Thursday, October 14, 2010

The Potential Consequences of Quantitative Easing And A Weaker U.S. Dollar

As the Federal Reserve continues to push quantitative easing and a resultant weakening of the U.S. Dollar, following is what John Maynard Keynes had to say about this in his writing, The Economic Consequences of the Peace.
"Lenin is said to have declared that the best way to destroy the capitalist system was to debauch the currency. By a continuing process of inflation, governments can confiscate, secretly and unobserved, an important part of the wealth of their citizens. By this method they not only confiscate, but they confiscate arbitrarily; and, while the process impoverishes many, it actually enriches some. The sight of this arbitrary rearrangement of riches strikes not only at security but [also] at confidence in the equity of the existing distribution of wealth.

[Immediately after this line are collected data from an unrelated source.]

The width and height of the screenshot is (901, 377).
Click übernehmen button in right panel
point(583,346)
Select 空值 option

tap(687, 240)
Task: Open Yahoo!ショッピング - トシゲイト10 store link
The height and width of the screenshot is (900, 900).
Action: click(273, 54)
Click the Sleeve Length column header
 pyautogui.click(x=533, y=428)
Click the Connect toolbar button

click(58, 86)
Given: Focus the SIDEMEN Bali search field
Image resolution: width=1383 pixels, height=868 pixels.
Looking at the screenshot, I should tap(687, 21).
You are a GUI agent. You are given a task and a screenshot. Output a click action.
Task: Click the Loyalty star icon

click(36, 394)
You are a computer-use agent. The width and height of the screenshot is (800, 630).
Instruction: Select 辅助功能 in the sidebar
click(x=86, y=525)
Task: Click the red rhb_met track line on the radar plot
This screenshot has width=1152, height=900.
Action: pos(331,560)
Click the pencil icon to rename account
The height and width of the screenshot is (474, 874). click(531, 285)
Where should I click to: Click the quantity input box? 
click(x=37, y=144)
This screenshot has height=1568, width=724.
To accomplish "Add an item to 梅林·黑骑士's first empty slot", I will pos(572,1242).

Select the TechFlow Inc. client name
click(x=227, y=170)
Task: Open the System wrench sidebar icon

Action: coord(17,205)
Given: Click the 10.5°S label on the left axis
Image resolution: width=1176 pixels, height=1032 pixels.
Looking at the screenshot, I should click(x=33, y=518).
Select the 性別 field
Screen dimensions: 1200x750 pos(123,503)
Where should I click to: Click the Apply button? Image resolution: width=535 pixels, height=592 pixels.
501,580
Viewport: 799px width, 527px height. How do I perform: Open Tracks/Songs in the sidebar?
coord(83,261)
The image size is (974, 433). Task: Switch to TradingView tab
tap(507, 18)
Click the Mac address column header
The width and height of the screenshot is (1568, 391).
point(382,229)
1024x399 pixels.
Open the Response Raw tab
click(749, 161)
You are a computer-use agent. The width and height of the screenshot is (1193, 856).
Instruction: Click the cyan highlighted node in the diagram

Those to whom the system brings windfalls, beyond their deserts and even beyond their expectations or desires, become "profiteers," who are the object of the hatred of the bourgeoisie, whom the inflationism has impoverished, not less than of the proletariat. As the inflation proceeds and the real value of the currency fluctuates wildly from month to month, all permanent relations between debtors and creditors, which form the ultimate foundation of capitalism, become so utterly disordered as to be almost meaningless; and the process of wealth-getting degenerates into a gamble and a lottery.

Lenin was certainly right. There is no subtler, no surer means of overturning the existing basis of society than to debauch the currency. The process engages all the hidden forces of economic law on the side of destruction, and does it in a manner which not one man in a million is able to diagnose."
As the below chart shows, the U.S. government is doing a pretty good job of debauching the U.S. Dollar.

From The Blog of HORAN Capital Advisors

As noted in a post I wrote in mid 2009, there can be short term positive implications for multinational U.S. companies as a result of a weaker U.S. Dollar. The problem is if many other countries are trying to force their currencies lower as well, it becomes a race to the bottom.